===== Document =====

BERMAN: Just to be clear, because you were on with Alisyn the day the book came out. And you told her you couldn't remember if you had signed an NDA. Are you now acknowledging that, in fact, you did both for the campaign and for the administration?

SIMS: So in the lawsuit, it still says that I do not remember doing that. But we are acting in good faith under the assumption that I did sign the same thing that so many others did. So that's what the lawsuit said. And like I said, Bradley can get into more of the details on that.

BERMAN: Let me go to Bradley very quickly on this. Specifically, Brad, you're saying that the campaign or the political arm is serving as a cut-out for the White House. They are doing the work that the White House won't do legally?

BRADLEY MOSS, ATTORNEY SPECIALIZING IN SECURITY CLEARANCE LAW: Yes. Actually, it's the work that the U.S. government and the White House can't do legally. So under longstanding, established judicial and institutional precedent dating back to the 1970s, former federal employees cannot be censored by the U.S. government from disclosing what they learned while in federal service so long as it is unclassified information. There is certainly no allegation at this point that anything in "Team of Vipers" was classified or that Cliff was subject to prepublication review.

=====

**Problems to solve**
A. According to the transcript, from what decade does the precedent protecting former federal employees from government censorship date?
B. Do these statements agree with the transcript? (i) Sims says the lawsuit states that Sims does not remember signing the agreement. (ii) Moss says the work is something the White House won't do legally. (iii) Moss says there is an allegation that material in "Team of Vipers" was classified.
C. Continue the transcript from the point where it stops.
The data after this plays no part in any task.

===== Raw data =====

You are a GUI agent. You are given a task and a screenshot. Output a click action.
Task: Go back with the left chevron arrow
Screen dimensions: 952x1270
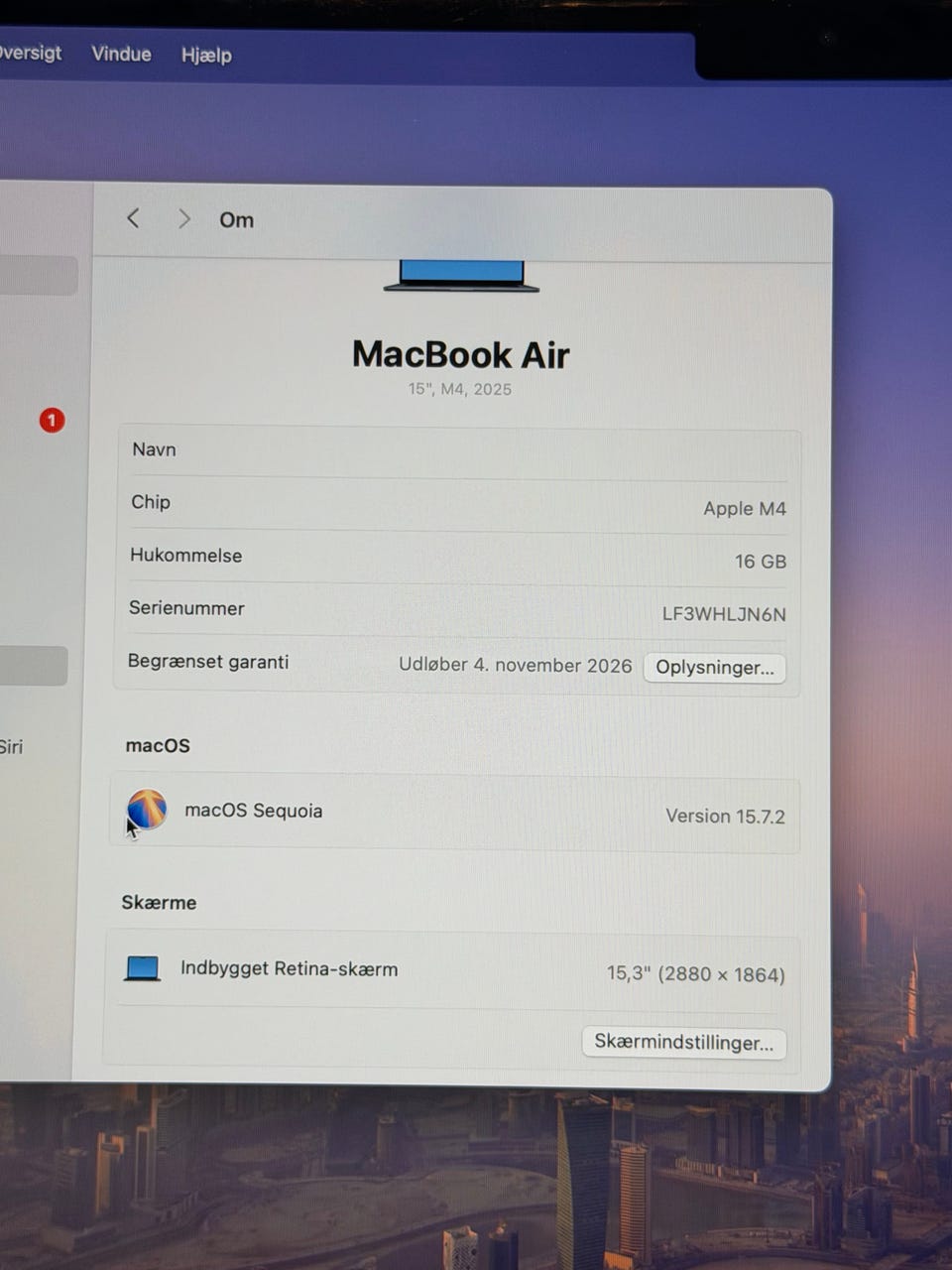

=====

**In response**
A. The 1970s.

B.
(i) Yes: "in the lawsuit, it still says that I do not remember doing that."
(ii) No: "Actually, it's the work that the U.S. government and the White House can't do legally."
(iii) No: "There is certainly no allegation at this point that anything in "Team of Vipers" was classified"

C.
We don't dispute, there's never been a dispute that he signed an NDA during the campaign. That's not in dispute. What we are operating in good faith on, and this is what Cliff referenced, is that we believe at least in good faith that he signed an additional one while in the White House. Those NDAs, the additional NDAs that President Trump brought in were controversial, they're unprecedented. They have never been done before because it's been understood that once you become a federal employee, the only people who can censor are you the U.S. government and they can only do it if it is classified information.

BERMAN: So Cliff, you have noted, others have noted as well that the president and his supporters are taking action against you but chose not to against Sean Spicer who wrote a book after he was in the White House, David Bossie, who wrote a book after he was part of the campaign, Corey Lewandowski as well. And there is a discrepancy there between going after you and not them.

SIMS: Yes, I think there's no question, you can see from all the things you just laid out that there is a selective approach to this stuff. And ultimately one of the things that I really focus on in my book is about the president's relationship with Congress and how so often he was able to steamroll them and bully over them because they wouldn't stand up for themselves.

And I know that having watched this guy work for almost two years, that he does not respond well to weakness, that he only responds to strength. And so I wanted to stand up and say that I'm not going to be pushed into a corner, I'm not going to be bullied on this, and stand up for myself. That's what we teach our kids to do when bullies are coming after them. And like I said, this is certainly not something I wanted to do, something I planned to do, but being backed in a corner, I'm not going to cower.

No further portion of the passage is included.